As I listen to often repeated stories of my families past, I no longer ask “Who are these people” for I have found my answer. These people breathe life into the cold surroundings, and they breathe life into me. My home is not simply a building on a block. It is an ever-expanding reflection of the trials and accomplishments of generations. It is my family. It is my home. Constantly moving taking new forms yet always somehow familiar; just as there is no family like mine there is no home like mine.

The Life of a Home

3rdPlace: Kirsten Gertje, Olympia

My home is unlike any other. My family started building it when I was about seven years old and we’re still working on it. Dad, the engineer, had a dream and because nothing can stop him when he puts his mind to something, he went for it. He and my mother designed it to be exactly what they wanted, and with the support, love and help of the family we all built it. It wasn’t always easy. At times it seemed like there was just too much to do, that we would never finish it. But I think that’s what makes my house special. It has kept us together through the process. We all saw what it would become and strove through the rough patches. It’s seen us through laughter and tears, the life and happiness of new puppies and the death of beautiful old dogs. It’s seen us through healings and injuries. It’s seen the hatching of chickens and turkeys and their slaughter for Thanksgiving dinner. It’s seen my vegetarianism and my dad’s hunting hobby. It’s seen the loving embraces of my family and the heated argument which were soon forgotten. It’s seen the good and the bad of all of us and knows us as well as any of our friends. It’s seen our lives.

If a stranger walked through our house they would learn so much about my family. The carpets are covered with dog hair and the kitchen is in need of a little attention.
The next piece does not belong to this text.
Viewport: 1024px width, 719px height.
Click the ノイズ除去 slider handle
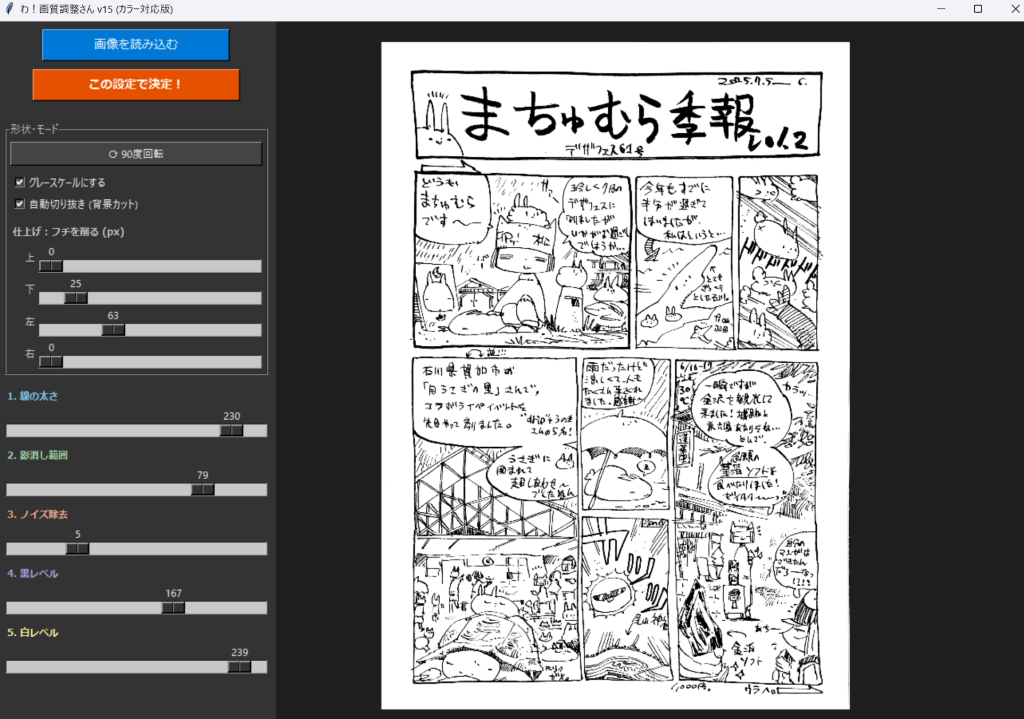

There are books in almost every room and a glimpse of my cat might be caught if you’re lucky. My father’s woodwork, painstakingly varnished and aligned; my mother’s tile, unique and beautifully designed; the random nuts and bolts from the cars, left by my brother; the sound of my sister’s trombone; the books I left on the living room table; the model airplanes my other brother left behind when he went to college; the still-in-progress garage; the five acre yard my siblings and I ventured together as children and the garden we’re planting in it. It all adds up to my family. My father’s perfectionism, my mother’s loving, easy-going attitude, and the three (sometimes four) energetic and unique young adults living under its roof define and are defined by the house we built together. And though at times it seems our differences are on the verge of pulling us apart, in the end it is always the one thing we all share that holds us together: the love that we invested in this house and each other. Mother Teresa once said, “Love begins at home, and it is not how much we do… but how much love we put in that action.” That’s what my house is to me.

My home is a house and a palace, a residence and a kingdom, a rest stop and a journey. Everything that cannot be planned in a blueprint is what makes my house a home. Life makes my house a home.